Saudi Arabia has also pitched itself as a Muslim ally against Islamic State militants, and Mr. Trump’s desire to moderate his stance on Islam was among the reasons he chose Riyadh as his first stop overseas as president, according to administration officials.
Mr. Trump also hopes Arab states can play a role in brokering a deal between Israel and the Palestinians — an idea that some Persian Gulf leaders have privately entertained, if Israel were to offer certain concessions.
Some aspects of Mr. Trump’s tenure that have caused criticism in the United States do not seem to bother the Saudis.
His reliance on his daughter Ivanka and her husband, Jared Kushner — both of whom will join him in Riyadh — for policy advice is business as usual in a monarchy where princes run the government and the king has appointed one son as defense minister and another as ambassador to Washington.

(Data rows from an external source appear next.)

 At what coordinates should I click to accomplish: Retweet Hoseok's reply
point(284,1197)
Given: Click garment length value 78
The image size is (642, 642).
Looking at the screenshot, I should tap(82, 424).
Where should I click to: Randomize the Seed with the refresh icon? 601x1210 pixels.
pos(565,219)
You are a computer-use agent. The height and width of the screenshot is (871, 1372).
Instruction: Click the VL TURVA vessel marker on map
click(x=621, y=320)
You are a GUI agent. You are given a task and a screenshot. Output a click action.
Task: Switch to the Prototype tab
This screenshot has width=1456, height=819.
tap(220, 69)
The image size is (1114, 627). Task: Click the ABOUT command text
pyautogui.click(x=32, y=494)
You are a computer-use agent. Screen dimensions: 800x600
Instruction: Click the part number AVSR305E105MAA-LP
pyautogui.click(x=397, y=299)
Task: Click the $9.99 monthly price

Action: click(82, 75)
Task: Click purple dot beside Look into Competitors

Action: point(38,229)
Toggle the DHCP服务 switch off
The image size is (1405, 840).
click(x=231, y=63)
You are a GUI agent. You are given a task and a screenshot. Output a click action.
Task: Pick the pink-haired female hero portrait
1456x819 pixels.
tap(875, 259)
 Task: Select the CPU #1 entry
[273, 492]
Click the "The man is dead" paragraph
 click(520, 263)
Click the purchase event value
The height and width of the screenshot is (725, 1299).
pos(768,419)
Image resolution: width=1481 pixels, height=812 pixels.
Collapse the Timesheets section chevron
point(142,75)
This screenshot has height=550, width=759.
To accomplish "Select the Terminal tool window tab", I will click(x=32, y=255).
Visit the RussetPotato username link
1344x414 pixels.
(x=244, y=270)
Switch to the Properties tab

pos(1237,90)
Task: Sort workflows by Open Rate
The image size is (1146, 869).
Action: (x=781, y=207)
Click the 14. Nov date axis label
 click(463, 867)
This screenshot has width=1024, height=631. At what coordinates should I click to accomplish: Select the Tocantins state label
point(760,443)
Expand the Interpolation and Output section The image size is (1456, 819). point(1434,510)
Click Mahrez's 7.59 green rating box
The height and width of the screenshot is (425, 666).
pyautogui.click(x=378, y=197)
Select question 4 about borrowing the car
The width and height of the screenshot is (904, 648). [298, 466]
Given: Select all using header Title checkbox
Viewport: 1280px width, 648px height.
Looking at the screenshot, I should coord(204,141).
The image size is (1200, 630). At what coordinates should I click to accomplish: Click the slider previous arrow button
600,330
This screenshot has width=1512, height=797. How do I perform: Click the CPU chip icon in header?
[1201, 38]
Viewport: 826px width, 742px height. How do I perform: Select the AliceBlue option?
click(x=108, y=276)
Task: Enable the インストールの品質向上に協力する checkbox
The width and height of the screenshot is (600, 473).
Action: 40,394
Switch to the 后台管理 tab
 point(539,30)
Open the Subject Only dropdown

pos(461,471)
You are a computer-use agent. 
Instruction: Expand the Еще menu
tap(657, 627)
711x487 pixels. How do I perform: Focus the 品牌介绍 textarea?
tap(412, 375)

And worries that Mr. Trump could use his presidency to benefit Trump hotels and golf courses get little traction in a country that is named after its royal family, and where the line between public and private wealth is vague.
Mr. Trump’s apparent lack of interest in human rights also suggests that he is unlikely to complain about the justice system or the limited rights of Saudi women.
Because of their decades-old alliance, Saudi Arabia relies heavily on the United States for security and other issues. To maintain that alliance, Saudi leaders have studiously ignored Mr. Trump’s negative statements about Islam while emphasizing what their kingdom provides, including intelligence cooperation and billions of dollars in arms purchases.
Mr. Trump has not always returned the love.
Last month, he told Reuters that protecting Saudi Arabia cost too much. “Frankly, Saudi Arabia has not treated us fairly, because we are losing a tremendous amount of money in defending Saudi Arabia,” he said.
While such comments made some Saudis uncomfortable, they took heart from his ordering the strike in Syria — a step that Mr. Obama had declined to take — and they hope his tough talk on Iran will lead to action.
It remains unclear whether the visit will result in concrete initiatives or will remain symbolic. But some caution that what Mr. Trump will ultimately give Persian Gulf states may fall short of the expectations.
“You have a Trump administration that has a banner of ‘America first’ and is preparing a counterterrorism strategy that seeks to place the burden more so on the shoulders of our partners,” said Brian Katulis, a senior fellow at the Center for American Progress, a Washington research organization, who has recently met with senior Persian Gulf officials. “Therein lies a potential for a mismatch of expectations.”